Opmerkelijk is dat men de soort zeer weinig ziet, wel onderstaande variëteiten, waarvan eerstgenoemde zeer vaak onder de soortnaam voorkomt.
F.s. var. siebóldii ZAB. heeft meestal enkelvoudige, ook 3-jukkige of 3-lobbige bladeren, ovaal of langovaal met toegespitste top en fijn gezaagde rand, bladvoet gaaf; bloemen tot 2,5 cm lang; kelklobben bijna even lang als kroonbuis. Deze variëteit heeft dunne, sterk overhangende takken en wordt dan ook zeer veel als klimstruik gebruikt.

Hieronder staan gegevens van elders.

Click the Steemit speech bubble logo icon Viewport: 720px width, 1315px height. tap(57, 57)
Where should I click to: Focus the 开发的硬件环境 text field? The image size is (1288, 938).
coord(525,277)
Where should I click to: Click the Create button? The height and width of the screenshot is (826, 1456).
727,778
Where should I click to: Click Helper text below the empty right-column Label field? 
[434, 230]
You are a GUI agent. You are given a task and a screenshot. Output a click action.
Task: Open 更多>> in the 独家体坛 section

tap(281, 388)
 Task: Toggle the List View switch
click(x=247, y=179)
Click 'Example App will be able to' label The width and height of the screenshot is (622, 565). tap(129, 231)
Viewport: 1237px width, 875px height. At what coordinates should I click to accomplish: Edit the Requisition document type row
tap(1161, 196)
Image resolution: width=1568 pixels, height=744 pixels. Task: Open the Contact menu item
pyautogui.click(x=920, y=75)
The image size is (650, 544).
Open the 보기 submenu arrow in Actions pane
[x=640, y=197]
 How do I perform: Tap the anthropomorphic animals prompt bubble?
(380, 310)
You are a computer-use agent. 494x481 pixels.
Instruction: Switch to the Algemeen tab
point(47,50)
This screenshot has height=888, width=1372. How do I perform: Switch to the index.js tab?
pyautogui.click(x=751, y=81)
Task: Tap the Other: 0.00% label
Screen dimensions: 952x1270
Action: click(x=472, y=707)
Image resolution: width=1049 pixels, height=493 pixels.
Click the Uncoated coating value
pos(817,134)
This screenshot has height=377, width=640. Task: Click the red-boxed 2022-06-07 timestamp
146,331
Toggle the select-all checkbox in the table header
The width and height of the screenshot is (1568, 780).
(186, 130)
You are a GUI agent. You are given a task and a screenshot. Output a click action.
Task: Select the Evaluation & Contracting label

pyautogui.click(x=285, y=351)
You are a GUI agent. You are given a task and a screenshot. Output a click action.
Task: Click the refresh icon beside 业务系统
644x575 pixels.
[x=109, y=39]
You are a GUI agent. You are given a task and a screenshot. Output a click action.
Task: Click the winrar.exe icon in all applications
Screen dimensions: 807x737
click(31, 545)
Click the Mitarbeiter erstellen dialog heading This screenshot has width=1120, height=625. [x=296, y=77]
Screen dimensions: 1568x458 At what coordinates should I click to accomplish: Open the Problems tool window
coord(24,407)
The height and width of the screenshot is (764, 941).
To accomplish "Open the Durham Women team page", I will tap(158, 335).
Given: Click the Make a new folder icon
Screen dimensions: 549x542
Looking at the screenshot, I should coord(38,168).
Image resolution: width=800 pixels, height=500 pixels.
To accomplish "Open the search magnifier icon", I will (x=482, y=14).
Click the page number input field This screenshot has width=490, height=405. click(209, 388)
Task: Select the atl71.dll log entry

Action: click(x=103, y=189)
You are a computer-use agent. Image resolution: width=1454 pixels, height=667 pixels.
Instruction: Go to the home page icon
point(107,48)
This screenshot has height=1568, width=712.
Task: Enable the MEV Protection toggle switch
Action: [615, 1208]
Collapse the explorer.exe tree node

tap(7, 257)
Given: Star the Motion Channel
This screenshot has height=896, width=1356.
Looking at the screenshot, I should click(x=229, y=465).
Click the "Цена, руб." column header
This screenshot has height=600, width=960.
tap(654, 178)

F.s. var. fortúnei REHD. heeft meestal 3-tallige, ook enkelvoudige bladeren en langer gesteelde bloemen dan voorgaande variëteit, kroonlobben smaller en meer uitgespreid. Takken wel overhangend, doch niet over de grond kruipend.
F.s. var. atrocaúlis REHD.; pas ontloken bladeren en ook de top der twijgen bruin getint; bloemen met brede, zachtgele kroonlobben.
F.s. var. variegáta BUTZ; bladeren geel gestreept en gevlekt.